Aos que duvidam que o presidente Jair Bolsonaro foi posto em “quarentena” por generais, líderes políticos e membros graúdos do Judiciário, é bom que eles tenham a seguinte certeza: Sim! Ele está em regime de “isolamento”, mas tal condição é transitória. Muito provavelmente o chefe do Executivo federal recuará em relação a alguns pontos de vista polêmicos em relação à pandemia do novo coronavírus, como o fim do isolamento social e a própria tentativa de fritar o ministro da Saúde, Luiz Henrique Mandetta e sua eficiente e lúcida equipe.

Blindado pelas estrelas do alto generalato, Congresso e Supremo Tribunal Federal, Mandetta terá mais um tempo na sua sobrevida no governo Bolsonaro.

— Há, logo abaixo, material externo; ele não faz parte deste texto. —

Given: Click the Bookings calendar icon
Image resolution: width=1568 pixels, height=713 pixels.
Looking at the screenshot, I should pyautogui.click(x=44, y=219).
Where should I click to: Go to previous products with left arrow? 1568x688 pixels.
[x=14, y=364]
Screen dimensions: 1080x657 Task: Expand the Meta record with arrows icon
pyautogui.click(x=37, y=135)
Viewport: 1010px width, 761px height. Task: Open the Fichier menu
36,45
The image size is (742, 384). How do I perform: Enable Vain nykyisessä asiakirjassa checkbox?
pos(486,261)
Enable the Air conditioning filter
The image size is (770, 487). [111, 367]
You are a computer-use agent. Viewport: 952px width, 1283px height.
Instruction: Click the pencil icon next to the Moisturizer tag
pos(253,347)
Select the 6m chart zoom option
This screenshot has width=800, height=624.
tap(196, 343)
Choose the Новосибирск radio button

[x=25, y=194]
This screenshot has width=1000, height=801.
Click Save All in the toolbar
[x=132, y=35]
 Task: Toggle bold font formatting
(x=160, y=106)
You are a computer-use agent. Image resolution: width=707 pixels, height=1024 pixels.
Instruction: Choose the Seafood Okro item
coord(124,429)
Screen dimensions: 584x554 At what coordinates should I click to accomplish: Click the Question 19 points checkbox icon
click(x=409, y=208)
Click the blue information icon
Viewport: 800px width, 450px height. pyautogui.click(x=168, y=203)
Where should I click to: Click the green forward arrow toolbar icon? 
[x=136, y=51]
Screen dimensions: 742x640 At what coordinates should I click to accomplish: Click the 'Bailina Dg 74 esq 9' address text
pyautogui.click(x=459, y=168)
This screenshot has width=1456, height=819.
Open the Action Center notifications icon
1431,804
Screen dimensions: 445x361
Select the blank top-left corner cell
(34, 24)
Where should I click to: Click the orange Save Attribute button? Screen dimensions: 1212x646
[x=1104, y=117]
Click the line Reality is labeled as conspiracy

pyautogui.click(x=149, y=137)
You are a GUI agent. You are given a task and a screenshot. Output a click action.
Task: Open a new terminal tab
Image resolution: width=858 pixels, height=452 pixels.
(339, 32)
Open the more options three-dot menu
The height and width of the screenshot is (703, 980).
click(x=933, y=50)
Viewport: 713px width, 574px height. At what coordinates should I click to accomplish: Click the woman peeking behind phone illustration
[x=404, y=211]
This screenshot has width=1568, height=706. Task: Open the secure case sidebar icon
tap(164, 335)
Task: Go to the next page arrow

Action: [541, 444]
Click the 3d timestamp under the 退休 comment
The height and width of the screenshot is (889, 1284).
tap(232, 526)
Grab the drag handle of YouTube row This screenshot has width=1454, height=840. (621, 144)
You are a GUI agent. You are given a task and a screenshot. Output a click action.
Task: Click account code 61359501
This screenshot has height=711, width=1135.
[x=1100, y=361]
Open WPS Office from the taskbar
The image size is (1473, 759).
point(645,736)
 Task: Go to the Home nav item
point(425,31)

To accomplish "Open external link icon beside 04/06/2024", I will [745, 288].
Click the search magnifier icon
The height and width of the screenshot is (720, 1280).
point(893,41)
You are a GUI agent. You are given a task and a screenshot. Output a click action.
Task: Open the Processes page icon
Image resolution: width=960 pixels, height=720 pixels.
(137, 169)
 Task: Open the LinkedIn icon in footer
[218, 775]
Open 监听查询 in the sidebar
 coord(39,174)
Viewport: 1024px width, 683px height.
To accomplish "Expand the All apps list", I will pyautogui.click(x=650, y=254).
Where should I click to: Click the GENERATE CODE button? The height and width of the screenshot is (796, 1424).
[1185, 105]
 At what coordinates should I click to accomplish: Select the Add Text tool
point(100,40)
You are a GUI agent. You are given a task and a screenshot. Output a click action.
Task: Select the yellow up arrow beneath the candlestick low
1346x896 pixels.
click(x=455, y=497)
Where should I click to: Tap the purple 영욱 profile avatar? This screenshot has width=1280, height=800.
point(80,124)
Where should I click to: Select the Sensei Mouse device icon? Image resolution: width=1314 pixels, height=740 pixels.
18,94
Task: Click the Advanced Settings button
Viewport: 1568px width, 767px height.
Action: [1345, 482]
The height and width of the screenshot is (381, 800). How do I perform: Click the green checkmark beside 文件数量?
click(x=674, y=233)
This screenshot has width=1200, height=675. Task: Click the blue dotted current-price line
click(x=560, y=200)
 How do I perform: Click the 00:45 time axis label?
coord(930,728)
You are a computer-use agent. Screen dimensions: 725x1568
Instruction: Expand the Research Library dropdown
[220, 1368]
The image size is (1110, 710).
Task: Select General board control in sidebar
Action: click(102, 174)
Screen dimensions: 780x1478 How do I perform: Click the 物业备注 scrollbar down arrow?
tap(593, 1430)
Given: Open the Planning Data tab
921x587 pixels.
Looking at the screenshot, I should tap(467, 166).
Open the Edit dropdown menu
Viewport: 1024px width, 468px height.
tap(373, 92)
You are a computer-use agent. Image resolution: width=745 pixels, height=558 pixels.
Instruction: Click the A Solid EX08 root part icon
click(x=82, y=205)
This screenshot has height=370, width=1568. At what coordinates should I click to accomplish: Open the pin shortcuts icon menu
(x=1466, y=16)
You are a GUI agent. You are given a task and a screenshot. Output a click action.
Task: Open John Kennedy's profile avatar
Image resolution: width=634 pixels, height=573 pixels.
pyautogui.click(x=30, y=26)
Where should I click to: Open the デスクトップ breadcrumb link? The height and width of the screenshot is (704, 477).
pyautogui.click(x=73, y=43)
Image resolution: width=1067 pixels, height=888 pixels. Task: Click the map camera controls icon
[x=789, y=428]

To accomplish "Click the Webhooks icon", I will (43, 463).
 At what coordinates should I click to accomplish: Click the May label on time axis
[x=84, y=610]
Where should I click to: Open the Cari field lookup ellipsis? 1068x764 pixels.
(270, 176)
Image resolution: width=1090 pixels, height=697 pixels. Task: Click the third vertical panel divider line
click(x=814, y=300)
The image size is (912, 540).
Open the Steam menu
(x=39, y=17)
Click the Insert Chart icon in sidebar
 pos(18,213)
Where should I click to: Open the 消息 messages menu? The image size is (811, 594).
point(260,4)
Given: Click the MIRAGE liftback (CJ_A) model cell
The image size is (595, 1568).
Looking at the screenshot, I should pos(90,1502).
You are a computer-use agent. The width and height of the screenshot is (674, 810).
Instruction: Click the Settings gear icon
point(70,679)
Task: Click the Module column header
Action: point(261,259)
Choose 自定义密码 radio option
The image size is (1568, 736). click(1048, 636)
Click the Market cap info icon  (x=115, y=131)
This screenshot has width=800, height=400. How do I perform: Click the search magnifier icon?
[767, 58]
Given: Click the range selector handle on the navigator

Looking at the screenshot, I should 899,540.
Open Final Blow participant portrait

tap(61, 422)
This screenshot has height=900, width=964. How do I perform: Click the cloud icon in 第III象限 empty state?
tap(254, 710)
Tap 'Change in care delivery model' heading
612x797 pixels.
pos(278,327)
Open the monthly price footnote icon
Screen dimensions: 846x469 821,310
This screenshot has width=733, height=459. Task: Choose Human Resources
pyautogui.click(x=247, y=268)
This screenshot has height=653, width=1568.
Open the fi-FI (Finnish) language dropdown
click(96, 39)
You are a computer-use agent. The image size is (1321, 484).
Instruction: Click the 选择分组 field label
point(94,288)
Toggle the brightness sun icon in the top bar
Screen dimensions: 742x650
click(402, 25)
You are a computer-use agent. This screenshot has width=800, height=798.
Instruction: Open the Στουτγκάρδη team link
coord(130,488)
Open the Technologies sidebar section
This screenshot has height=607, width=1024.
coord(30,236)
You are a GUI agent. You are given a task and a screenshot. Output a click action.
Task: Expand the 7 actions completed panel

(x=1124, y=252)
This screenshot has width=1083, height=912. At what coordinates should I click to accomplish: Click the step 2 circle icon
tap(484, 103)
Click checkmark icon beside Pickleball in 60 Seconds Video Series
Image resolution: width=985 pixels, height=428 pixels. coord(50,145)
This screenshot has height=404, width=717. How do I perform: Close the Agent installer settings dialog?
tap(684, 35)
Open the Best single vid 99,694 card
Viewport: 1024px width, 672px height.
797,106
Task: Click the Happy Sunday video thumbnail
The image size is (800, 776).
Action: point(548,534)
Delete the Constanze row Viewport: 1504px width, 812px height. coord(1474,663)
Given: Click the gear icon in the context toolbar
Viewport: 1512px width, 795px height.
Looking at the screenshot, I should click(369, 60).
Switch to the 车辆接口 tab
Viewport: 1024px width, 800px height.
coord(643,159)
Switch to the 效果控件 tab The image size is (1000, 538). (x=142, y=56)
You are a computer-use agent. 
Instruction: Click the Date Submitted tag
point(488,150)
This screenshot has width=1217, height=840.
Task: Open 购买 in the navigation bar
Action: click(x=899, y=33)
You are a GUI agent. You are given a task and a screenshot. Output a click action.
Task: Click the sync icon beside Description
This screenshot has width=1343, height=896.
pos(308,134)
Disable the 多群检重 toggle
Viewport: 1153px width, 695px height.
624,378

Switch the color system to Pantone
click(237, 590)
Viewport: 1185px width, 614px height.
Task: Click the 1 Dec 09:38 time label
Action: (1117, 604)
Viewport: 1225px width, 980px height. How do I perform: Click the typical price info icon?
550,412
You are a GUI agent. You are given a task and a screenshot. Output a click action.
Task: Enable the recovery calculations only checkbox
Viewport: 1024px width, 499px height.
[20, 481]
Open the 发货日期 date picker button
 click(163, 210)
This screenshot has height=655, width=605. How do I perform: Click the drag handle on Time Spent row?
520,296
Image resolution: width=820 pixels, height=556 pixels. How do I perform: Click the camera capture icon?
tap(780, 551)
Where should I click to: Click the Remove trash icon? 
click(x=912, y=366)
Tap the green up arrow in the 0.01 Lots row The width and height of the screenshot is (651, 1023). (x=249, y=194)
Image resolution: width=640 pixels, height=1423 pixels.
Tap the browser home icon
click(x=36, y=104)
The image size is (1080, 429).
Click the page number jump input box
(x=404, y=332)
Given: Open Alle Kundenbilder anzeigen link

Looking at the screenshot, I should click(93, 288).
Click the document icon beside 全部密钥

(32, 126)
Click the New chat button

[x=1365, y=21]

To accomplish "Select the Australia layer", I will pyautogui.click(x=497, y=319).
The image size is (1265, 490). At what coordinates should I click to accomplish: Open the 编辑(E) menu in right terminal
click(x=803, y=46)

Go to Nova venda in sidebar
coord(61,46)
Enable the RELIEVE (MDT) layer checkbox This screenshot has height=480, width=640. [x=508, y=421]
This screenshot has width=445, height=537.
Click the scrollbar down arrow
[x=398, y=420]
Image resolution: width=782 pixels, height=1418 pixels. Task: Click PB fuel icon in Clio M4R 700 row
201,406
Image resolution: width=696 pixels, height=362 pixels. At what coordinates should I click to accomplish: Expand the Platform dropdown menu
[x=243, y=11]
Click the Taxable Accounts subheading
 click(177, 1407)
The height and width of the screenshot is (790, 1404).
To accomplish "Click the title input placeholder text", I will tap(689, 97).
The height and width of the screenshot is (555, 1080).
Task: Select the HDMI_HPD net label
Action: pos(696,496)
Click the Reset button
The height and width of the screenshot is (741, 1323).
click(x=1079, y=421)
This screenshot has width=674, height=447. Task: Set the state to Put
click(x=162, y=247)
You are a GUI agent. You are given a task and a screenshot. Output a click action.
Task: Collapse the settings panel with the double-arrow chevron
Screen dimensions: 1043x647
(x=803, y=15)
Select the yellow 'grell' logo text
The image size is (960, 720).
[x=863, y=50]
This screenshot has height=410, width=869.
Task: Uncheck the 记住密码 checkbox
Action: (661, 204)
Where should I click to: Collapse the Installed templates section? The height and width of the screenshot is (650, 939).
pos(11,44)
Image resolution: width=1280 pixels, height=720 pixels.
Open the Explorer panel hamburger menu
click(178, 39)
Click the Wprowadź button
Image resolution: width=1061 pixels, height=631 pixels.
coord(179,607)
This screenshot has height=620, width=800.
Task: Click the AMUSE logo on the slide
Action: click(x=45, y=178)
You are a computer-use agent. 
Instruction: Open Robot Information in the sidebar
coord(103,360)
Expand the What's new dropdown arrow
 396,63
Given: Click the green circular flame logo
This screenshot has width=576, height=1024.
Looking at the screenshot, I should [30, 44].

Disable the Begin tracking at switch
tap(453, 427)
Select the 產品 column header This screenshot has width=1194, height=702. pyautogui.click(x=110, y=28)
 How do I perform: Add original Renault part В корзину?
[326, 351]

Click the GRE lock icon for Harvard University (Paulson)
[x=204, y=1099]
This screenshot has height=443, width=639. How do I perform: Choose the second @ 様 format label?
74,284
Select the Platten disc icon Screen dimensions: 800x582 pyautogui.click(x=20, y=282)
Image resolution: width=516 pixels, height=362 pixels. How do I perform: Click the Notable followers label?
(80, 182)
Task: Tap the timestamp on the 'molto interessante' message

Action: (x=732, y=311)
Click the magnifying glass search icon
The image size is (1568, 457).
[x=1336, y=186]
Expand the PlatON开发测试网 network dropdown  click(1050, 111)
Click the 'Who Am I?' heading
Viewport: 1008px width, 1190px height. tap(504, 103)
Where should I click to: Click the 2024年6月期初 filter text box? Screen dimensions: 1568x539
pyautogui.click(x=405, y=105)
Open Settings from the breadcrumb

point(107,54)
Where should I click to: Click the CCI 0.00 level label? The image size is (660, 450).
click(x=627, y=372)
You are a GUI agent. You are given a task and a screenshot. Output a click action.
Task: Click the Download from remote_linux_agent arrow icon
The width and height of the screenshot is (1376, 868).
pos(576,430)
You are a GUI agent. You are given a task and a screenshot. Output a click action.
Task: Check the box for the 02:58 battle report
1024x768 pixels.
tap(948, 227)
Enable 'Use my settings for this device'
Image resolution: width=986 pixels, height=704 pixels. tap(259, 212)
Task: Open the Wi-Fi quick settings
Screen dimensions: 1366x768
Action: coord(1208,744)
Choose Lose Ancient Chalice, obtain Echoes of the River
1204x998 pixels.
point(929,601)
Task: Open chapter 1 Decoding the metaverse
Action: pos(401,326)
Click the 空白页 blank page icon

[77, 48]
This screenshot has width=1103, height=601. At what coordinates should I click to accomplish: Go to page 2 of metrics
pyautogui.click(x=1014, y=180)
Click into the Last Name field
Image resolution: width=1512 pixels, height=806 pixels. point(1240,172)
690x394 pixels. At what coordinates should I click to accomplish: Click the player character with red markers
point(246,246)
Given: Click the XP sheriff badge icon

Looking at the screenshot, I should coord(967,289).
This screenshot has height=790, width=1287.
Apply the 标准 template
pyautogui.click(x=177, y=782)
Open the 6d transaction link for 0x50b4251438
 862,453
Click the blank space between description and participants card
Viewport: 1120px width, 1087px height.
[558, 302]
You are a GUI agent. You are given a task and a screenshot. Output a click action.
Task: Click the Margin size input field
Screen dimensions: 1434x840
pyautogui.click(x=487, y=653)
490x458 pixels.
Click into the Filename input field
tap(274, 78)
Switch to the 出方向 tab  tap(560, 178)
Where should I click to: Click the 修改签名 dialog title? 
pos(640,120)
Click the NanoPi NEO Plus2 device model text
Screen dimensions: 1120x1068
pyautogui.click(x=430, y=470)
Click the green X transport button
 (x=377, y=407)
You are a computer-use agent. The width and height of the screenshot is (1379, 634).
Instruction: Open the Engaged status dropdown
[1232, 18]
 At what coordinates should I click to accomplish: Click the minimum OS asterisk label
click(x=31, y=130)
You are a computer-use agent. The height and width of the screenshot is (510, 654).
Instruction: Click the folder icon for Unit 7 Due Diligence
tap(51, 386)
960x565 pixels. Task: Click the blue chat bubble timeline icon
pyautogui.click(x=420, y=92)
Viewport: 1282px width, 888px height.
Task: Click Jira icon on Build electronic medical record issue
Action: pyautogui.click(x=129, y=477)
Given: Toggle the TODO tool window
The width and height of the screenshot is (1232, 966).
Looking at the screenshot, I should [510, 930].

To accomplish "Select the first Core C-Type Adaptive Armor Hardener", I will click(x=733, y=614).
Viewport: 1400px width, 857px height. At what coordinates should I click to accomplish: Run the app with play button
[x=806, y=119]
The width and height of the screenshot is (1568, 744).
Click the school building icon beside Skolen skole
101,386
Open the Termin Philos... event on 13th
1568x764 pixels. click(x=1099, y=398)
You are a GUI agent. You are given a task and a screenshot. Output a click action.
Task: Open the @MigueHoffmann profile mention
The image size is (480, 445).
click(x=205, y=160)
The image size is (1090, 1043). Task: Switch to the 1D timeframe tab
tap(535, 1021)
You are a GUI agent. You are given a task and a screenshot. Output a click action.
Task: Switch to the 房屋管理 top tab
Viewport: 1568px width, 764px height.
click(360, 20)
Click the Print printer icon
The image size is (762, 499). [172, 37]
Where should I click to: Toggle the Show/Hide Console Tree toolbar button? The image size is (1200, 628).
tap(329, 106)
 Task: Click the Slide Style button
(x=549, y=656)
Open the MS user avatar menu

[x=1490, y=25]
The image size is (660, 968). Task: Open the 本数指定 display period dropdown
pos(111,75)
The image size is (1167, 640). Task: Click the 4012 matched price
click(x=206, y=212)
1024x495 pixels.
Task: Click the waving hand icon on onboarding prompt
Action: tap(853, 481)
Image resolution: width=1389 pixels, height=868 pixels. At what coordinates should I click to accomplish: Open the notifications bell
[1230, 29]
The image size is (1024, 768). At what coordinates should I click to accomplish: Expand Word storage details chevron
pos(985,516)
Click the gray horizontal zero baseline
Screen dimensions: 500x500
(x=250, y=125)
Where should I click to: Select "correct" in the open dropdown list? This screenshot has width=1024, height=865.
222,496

Mas é bom lembrar e não desdenhar da natureza intempestiva e beligerante de alguém que figurou por 28 anos no chamado baixo clero da Câmara Federal e, pondo um discurso populista pautado na valorização da família, ordem e no “sagrado” acima de tudo, arrebanhou nada menos que 55.205.640 votos (55,54% dos válidos), sagrando-se presidente da República.

Faz-se evidente que tal exército mínguo. Uma nova pesquisa divulgada nesta quarta-feira, 08, pelo instituto Datafolha mostra que 17% das pessoas que votaram em Bolsonaro na eleição de 2018 estão arrependidas. A porcentagem é equivalente a 9,8 milhões de eleitores. Mesmo assim o número de apoiadores pelo ex-capitão do Exército é considerável.

Segundo o levantamento, 39% dos brasileiros consideram ruim ou péssima a forma como Bolsonaro conduz o país na crise. Outros 25% classificam o desempenho do presidente como regular, enquanto os que avaliam Bolsonaro como ótimo ou bom são 33%. Ou seja: o presidente ainda tem um ativo eleitoral a seu favor bem expressivo.

E a título de ilustração, Jair Bolsonaro não possui o mesmo poderio bélico que seu colega Donald Trump. Em 2018 o presidente dos Estados Unidos disse que seu botão nuclear era maior e mais poderoso que o dispositivo que o soberano da Coreia do Norte, Kim Jong-un, afirmava ter.

Realmente o presidente do Brasil não dispõe de um botão nuclear, contudo tem à sua disposição um mecanismo que pode criar sérios problemas políticos, diplomáticos, econômicos e de saúde para o Brasil. Bolsonaro tem a tecla “enter” para disparar torpedos de puro veneno nas redes sociais com o total apoio do famigerado “gabinete do ódio”, o grupo de assessores palacianos ligados ao filho 02 do presidente, o vereador Carlos Bolsonaro (PSC-RJ).

Em resumo: subestimar o atual mandatário do país é um erro que já foi cometido no pleito que o elegeu presidente. Repetir o erro é loucura. Bolsonaro pode fazer ainda muito estrago.